Records provided:

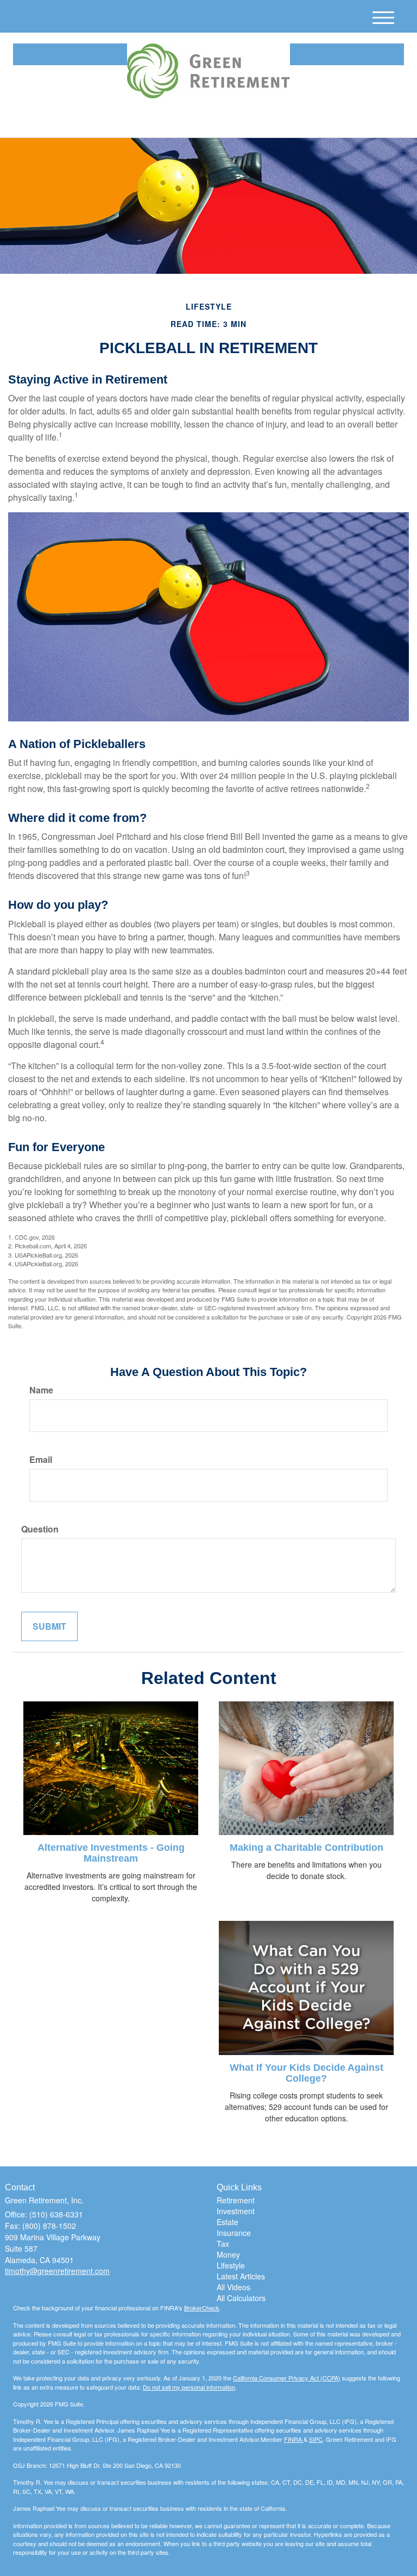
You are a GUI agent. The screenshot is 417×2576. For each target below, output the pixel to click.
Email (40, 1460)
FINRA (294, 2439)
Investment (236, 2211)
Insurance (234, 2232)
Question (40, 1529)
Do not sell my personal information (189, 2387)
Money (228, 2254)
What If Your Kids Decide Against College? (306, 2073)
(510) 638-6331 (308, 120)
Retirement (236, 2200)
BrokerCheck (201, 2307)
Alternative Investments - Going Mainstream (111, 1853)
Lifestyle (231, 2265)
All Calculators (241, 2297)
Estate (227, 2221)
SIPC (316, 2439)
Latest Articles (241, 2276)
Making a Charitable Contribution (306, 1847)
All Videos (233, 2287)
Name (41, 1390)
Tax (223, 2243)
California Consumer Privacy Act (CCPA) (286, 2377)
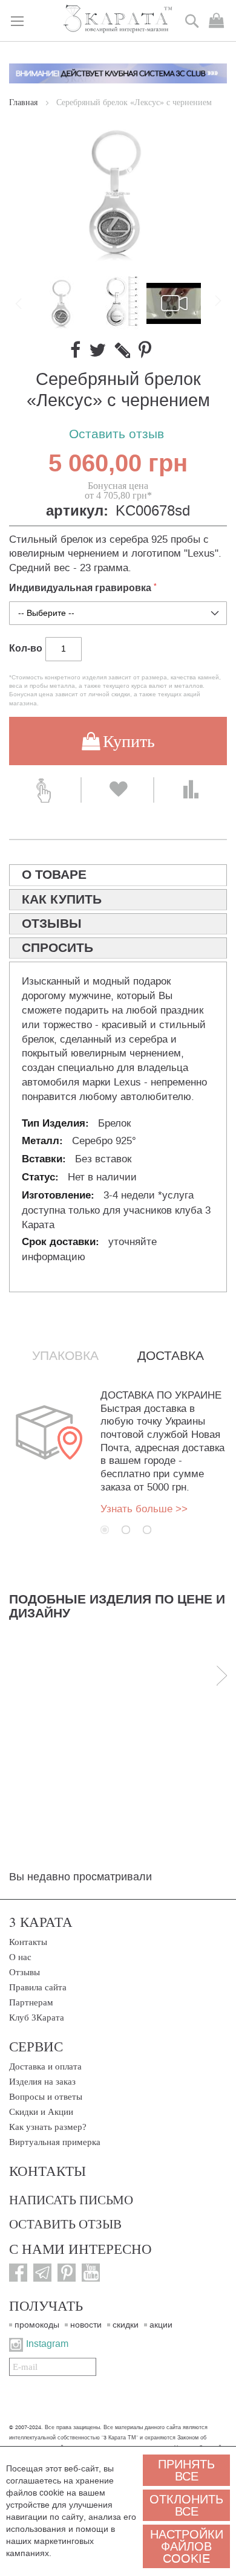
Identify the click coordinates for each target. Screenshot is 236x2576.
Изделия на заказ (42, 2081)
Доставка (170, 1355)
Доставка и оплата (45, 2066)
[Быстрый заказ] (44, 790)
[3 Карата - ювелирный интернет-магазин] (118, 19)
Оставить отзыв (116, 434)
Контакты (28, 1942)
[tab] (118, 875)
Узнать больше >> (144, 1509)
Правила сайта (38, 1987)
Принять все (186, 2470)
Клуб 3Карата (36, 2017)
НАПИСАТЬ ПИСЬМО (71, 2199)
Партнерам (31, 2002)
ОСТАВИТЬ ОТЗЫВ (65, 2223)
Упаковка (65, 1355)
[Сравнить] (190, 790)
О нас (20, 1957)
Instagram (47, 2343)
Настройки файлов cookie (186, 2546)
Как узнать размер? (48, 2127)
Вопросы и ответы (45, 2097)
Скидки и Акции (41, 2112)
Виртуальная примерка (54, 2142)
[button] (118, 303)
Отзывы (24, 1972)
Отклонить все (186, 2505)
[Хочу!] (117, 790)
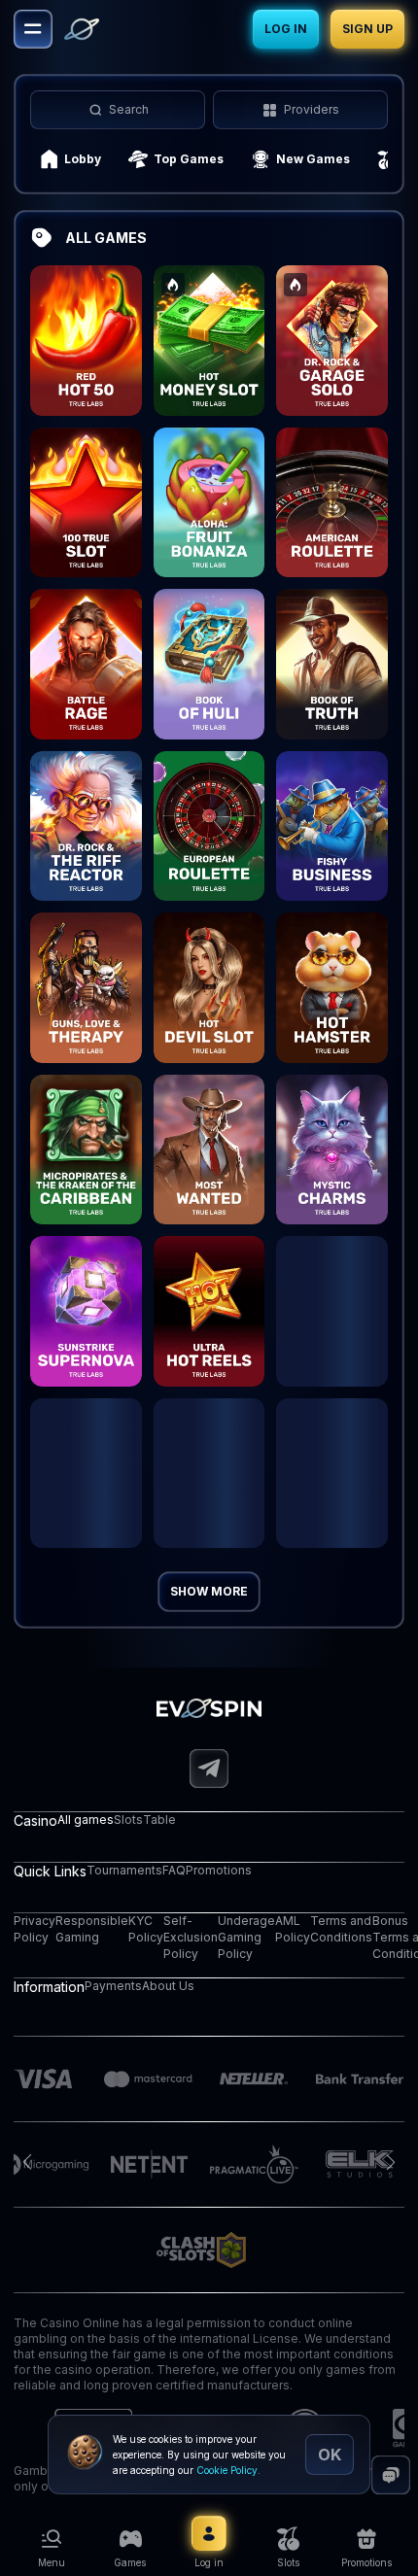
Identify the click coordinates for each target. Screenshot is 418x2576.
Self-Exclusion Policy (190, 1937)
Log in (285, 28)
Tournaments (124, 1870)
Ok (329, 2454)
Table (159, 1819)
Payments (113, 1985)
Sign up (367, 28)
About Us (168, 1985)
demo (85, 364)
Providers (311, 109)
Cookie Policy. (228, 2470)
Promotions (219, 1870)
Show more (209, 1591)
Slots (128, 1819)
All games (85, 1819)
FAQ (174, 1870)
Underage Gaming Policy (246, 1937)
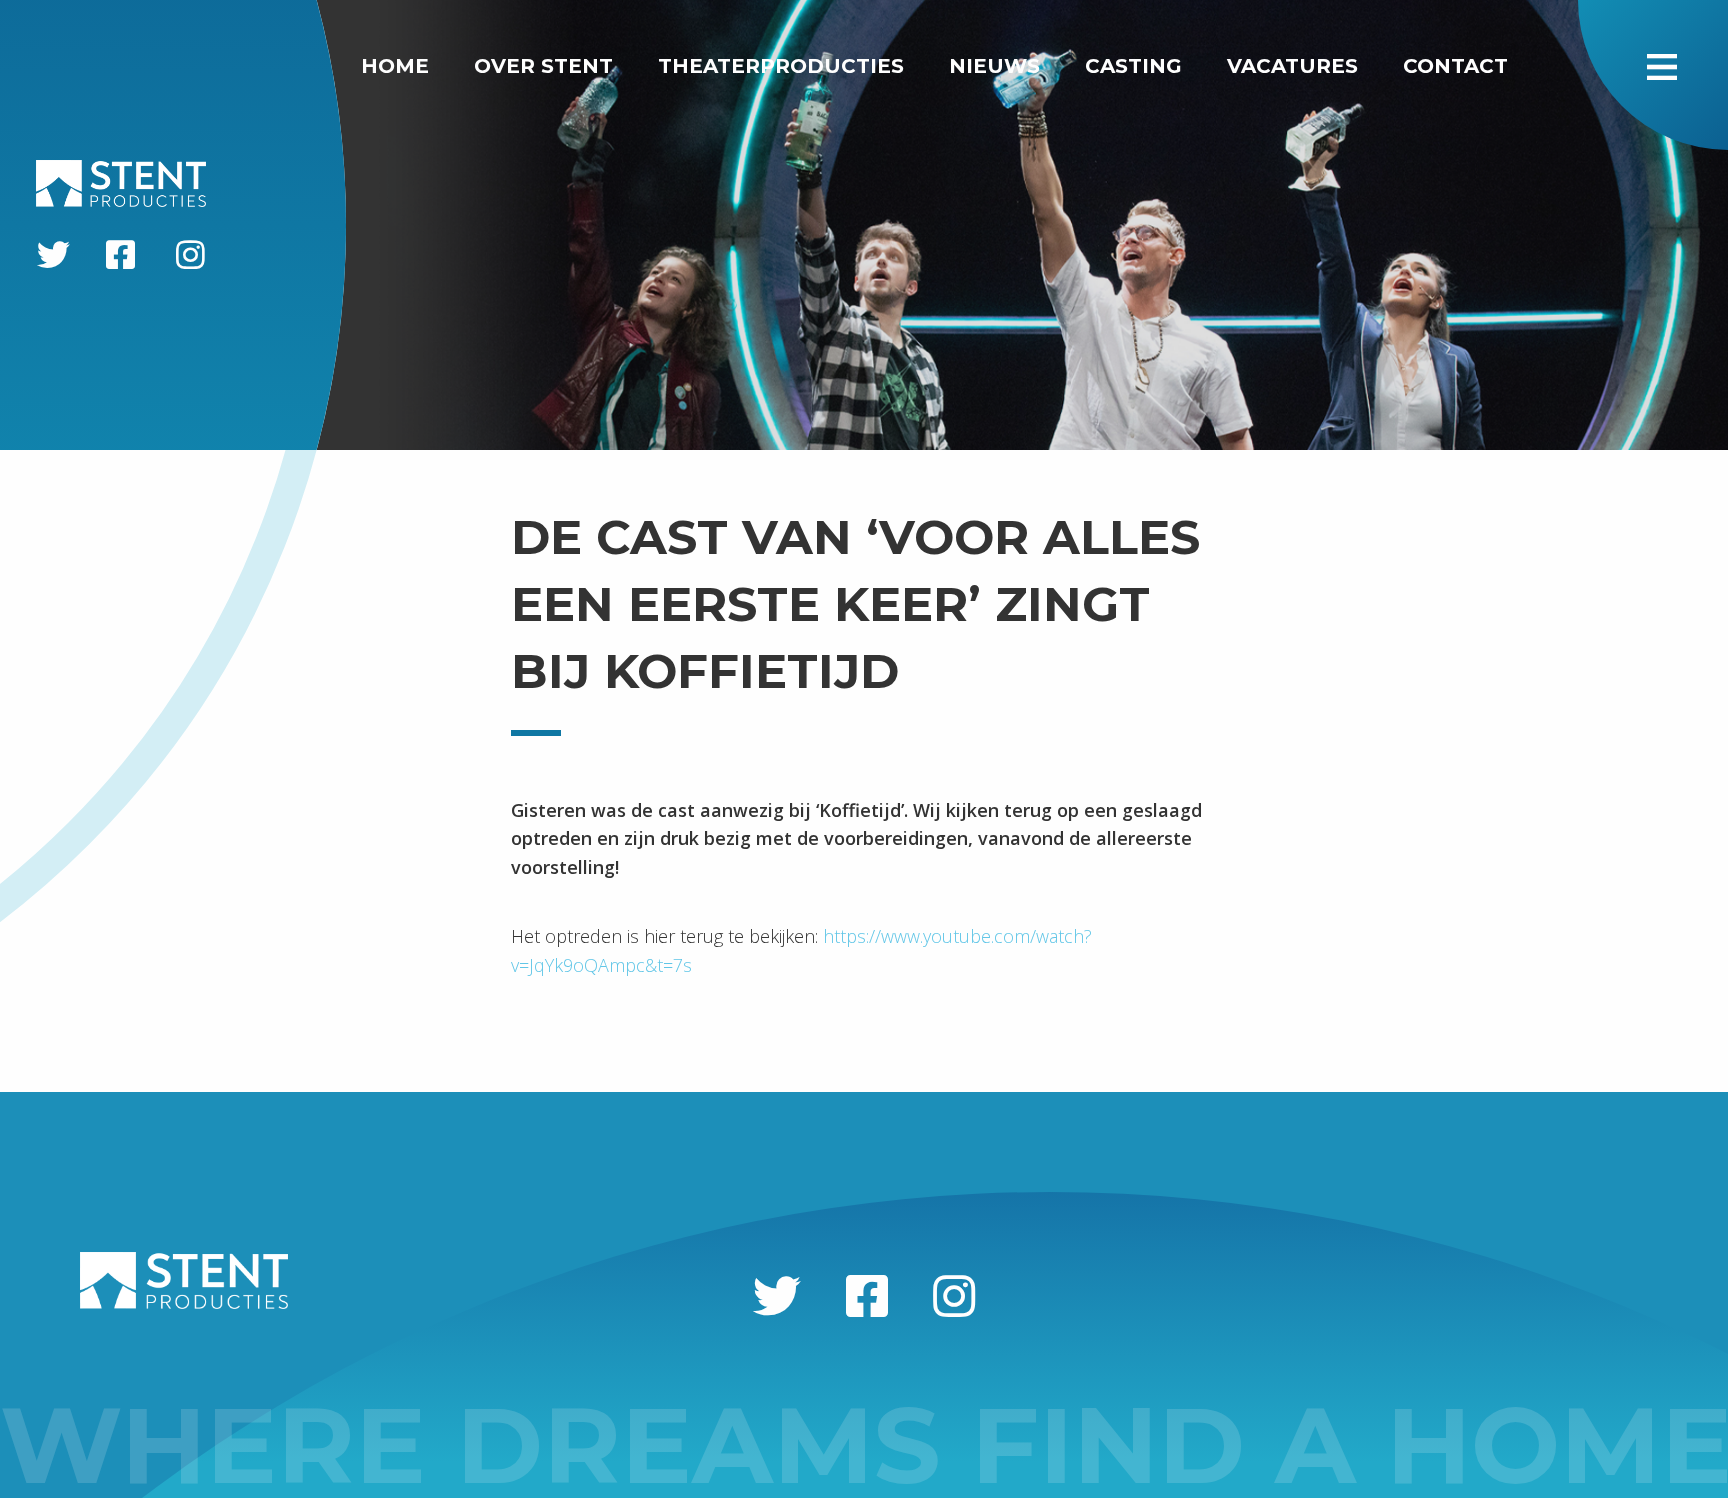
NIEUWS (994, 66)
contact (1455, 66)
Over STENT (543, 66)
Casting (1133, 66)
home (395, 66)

What is expected:
The full text of the data above, exact and without pictures, is what to return.

Exercise output:
You are a GUI agent. The screenshot is 417×2576. For each target below, output the pixel to click.
Email (40, 1460)
FINRA (294, 2439)
Investment (236, 2211)
Insurance (234, 2232)
Question (40, 1529)
Do not sell my personal information (189, 2387)
Money (228, 2254)
What If Your Kids Decide Against College? (306, 2073)
(510) 638-6331 (308, 120)
Retirement (236, 2200)
BrokerCheck (201, 2307)
Alternative Investments - Going Mainstream (111, 1853)
Lifestyle (231, 2265)
All Calculators (241, 2297)
Estate (227, 2221)
SIPC (316, 2439)
Latest Articles (241, 2276)
Making a Charitable Contribution (306, 1847)
All Videos (233, 2287)
Name (41, 1390)
Tax (223, 2243)
California Consumer Privacy Act (CCPA) (286, 2377)
Identify the click coordinates for each target. Screenshot is 236x2576.
Изделия на заказ (42, 2081)
Доставка (170, 1355)
Доставка и оплата (45, 2066)
[Быстрый заказ] (44, 790)
[3 Карата - ювелирный интернет-магазин] (118, 19)
Оставить отзыв (116, 434)
Контакты (28, 1942)
[tab] (118, 875)
Узнать больше >> (144, 1509)
Правила сайта (38, 1987)
Принять все (186, 2470)
Клуб 3Карата (36, 2017)
НАПИСАТЬ ПИСЬМО (71, 2199)
Партнерам (31, 2002)
ОСТАВИТЬ ОТЗЫВ (65, 2223)
Упаковка (65, 1355)
[Сравнить] (190, 790)
О нас (20, 1957)
Instagram (47, 2343)
Настройки файлов cookie (186, 2546)
Как узнать размер? (48, 2127)
Вопросы и ответы (45, 2097)
Скидки и Акции (41, 2112)
Виртуальная примерка (54, 2142)
[button] (118, 303)
Отзывы (24, 1972)
Отклонить все (186, 2505)
[Хочу!] (117, 790)
Identify the click coordinates for each target. Screenshot is 418x2576.
Self-Exclusion Policy (190, 1937)
Log in (285, 28)
Tournaments (124, 1870)
Ok (329, 2454)
Table (159, 1819)
Payments (113, 1985)
Sign up (367, 28)
About Us (168, 1985)
demo (85, 364)
Providers (311, 109)
Cookie Policy. (228, 2470)
Promotions (219, 1870)
Show more (209, 1591)
Slots (128, 1819)
All games (85, 1819)
FAQ (174, 1870)
Underage Gaming Policy (246, 1937)
NIEUWS (994, 66)
contact (1455, 66)
Over STENT (543, 66)
Casting (1133, 66)
home (395, 66)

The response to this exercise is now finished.